Published 6 days ago • loading... • Updated 5 days ago
MOREH Demonstrates Production-Ready LLM Inference on Tenstorrent Galaxy, Achieving DGX A100-Class Performance with Improved Cost Efficiency
Moreh said its MoAI Inference Framework matched or surpassed NVIDIA DGX A100-class performance while cutting infrastructure costs with Tenstorrent processors.
On Friday, May 1, 2026, AI infrastructure company Moreh and CEO Gangwon Jo announced validated LLM inference performance on the Tenstorrent Galaxy Wormhole system using the proprietary MoAI Inference Framework at the TT-Deploy launch event in San Francisco.
The MoAI Inference Framework enables unified operation of heterogeneous GPUs and NPUs—including NVIDIA, AMD, and Tenstorrent chips—within a single cluster, allowing enterprises to build flexible AI infrastructure strategies without vendor lock-in.

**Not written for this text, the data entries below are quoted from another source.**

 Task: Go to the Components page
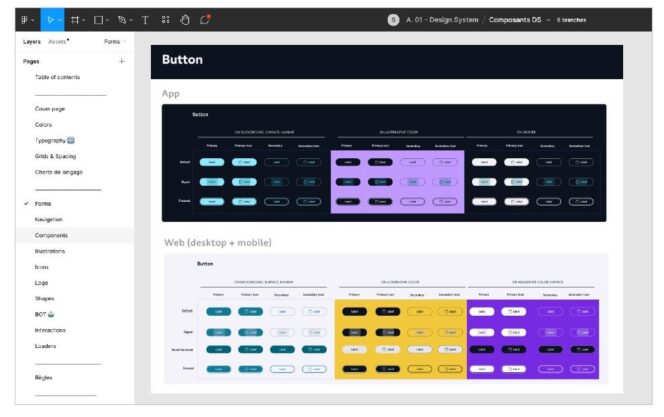point(51,235)
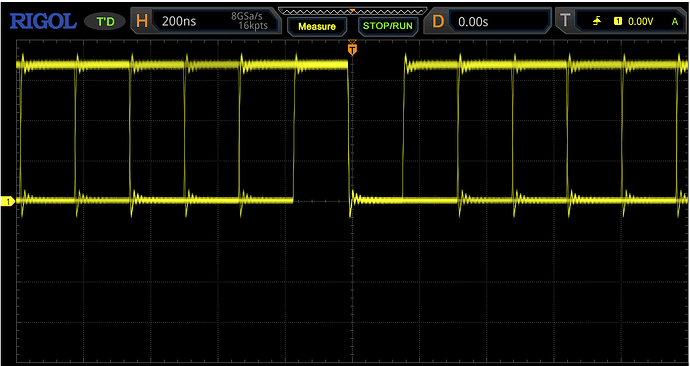690x366 pixels.
Task: Toggle acquisition with STOP/RUN
Action: 388,26

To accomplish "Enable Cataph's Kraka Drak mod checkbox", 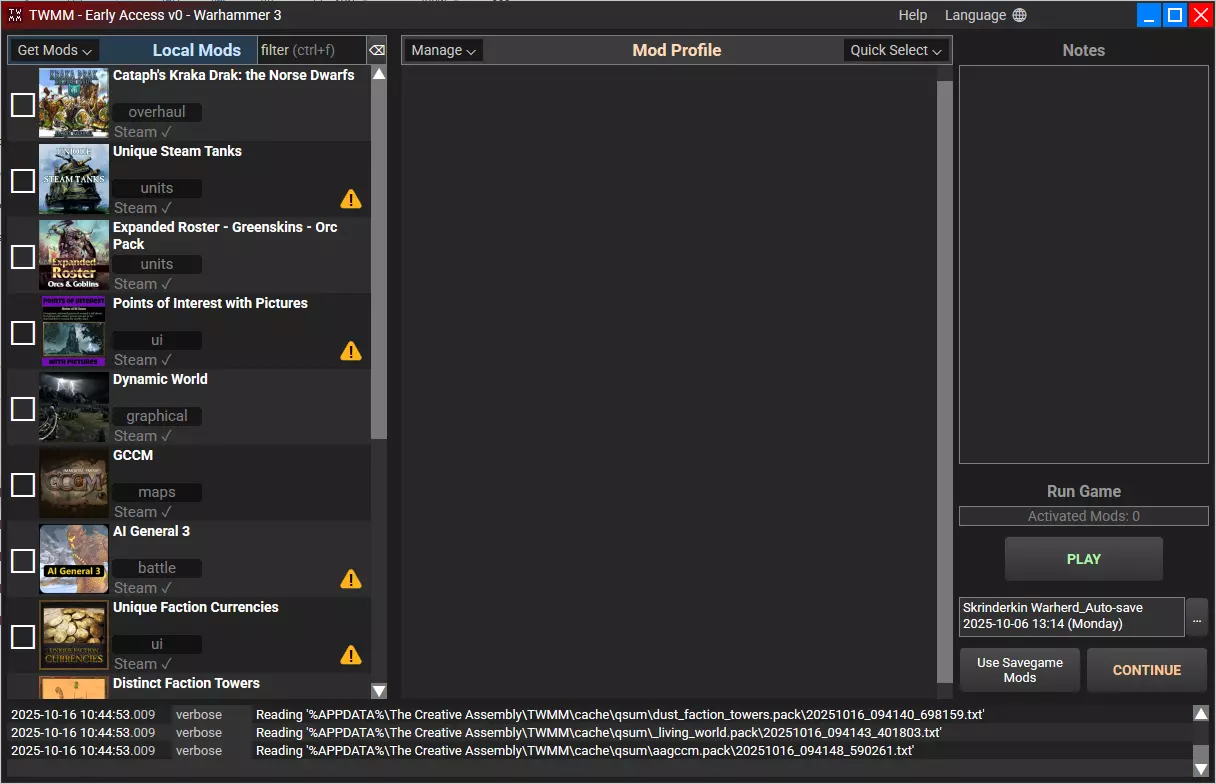I will (23, 105).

Tests across leading Mixture-of-Experts models—including GPT-OSS, Qwen, GLM, and DeepSeek—showed the system matches or surpasses NVIDIA DGX A100-class performance, demonstrating a viable alternative to conventional GPU-centric infrastructure.
By utilizing Tenstorrent processors as dedicated prefill accelerators, the company reduced reliance on high-cost HBM, improving overall cost efficiency while maintaining production-grade stability for real-world data centers.
"Achieving production-grade LLM inference performance and stability on Tenstorrent-based systems marks a significant milestone," Jo stated, adding the company intends deeper optimization across heterogeneous architectures and closer integration with Tenstorrent NPUs.